==== Given data

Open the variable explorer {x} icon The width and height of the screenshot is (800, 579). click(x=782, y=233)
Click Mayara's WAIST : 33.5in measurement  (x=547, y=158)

========
==== Given data

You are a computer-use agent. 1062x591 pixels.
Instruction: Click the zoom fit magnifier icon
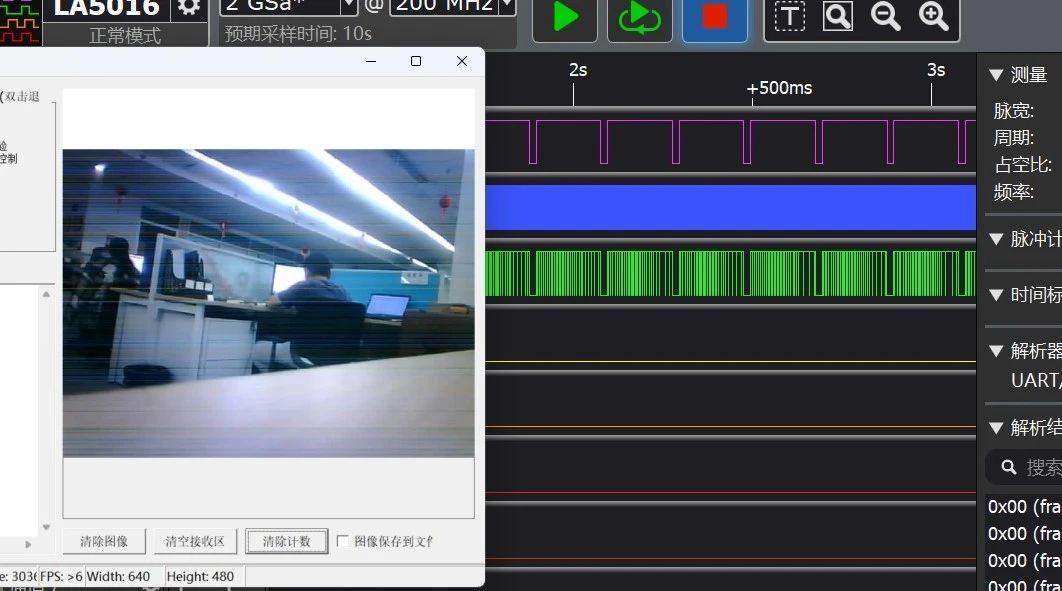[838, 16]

========
==== Given data

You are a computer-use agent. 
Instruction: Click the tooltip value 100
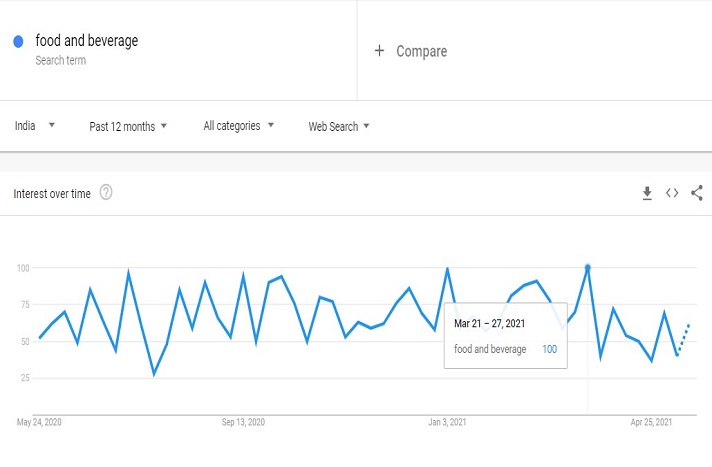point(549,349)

========

(Work request) What lines in the entries above hold "computer"? Copy every one.

(Solution)
You are a computer-use agent. 1062x591 pixels.
You are a computer-use agent. 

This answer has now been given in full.